Es la primera vez que me pasa desde hace mucho tiempo. Estoy un poco atrancado en las letras, no me salen las palabras y lo que quiero decir se tergiversa entre las rimas.
Otras veces es, nunca se acaba uno de acostumbrar, el resplandor del papel blanco el que me asusta y me encoge los dedos. Es posible que tú también sepas a qué me refiero.
Ninguna palabra es la correcta, los verbos se resisten y justo antes de empezar a escribir, la cabeza se vacía, se evade del compromiso, se envuelve en una maraña difícil de resolver.
Hoy, sin embargo, no es eso lo que me pasa. Más bien diría que lo contrario. Que tengo tantos asuntos en la lista de espera que hay un motín en la antesala y no hay manera de saber a quién le toca salir primero.
Podría poner en batería siete folios e ir salpicando frases en cada uno, según me fuesen viniendo. O no escribir en ninguno e irme a dormir pronto, que si me quedo hasta tarde y luego madrugo, apenas puedo despegar los ojos, que se quedan orbitando en las cuencas mientras yo aterrizo a tientas en el mundo.

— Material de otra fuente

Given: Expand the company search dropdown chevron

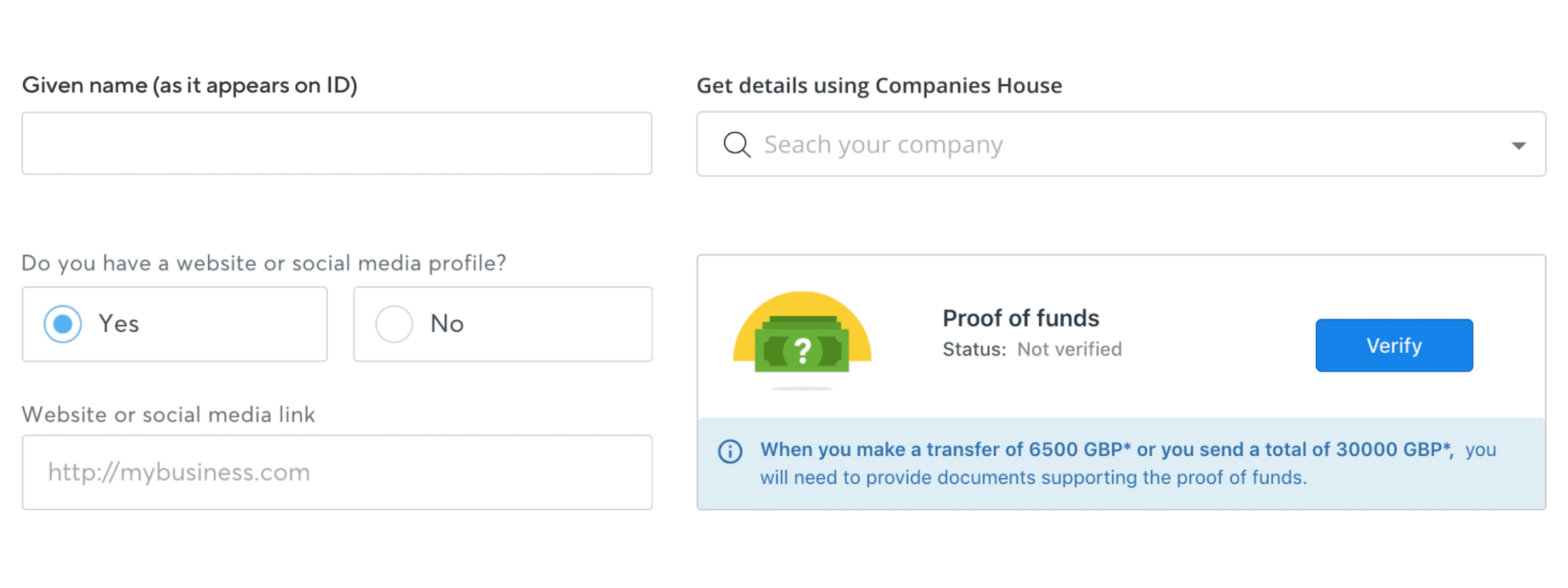Looking at the screenshot, I should pos(1519,144).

Cualquiera de las dos tácticas sería una retirada, una derrota, darse por vencido y soltar las riendas. Pero escribir me sosiega, como un efecto placebo contra el mal de la existencia anodina, como una droga maligna que siempre pide más dosis y más continuas.
Y a mí, que me gusta ir pisando los charcos y vencer a las tentaciones con la estrategia de la sopa, me ha parecido prudente ponerme las botas y tomar dos platos.
Por eso me he plantado aquí, al final de estas letras, entrando por la calle de en medio y saliendo por peteneras. ¿Motines a mí? ¡De ninguna manera! ¡Acabáramos!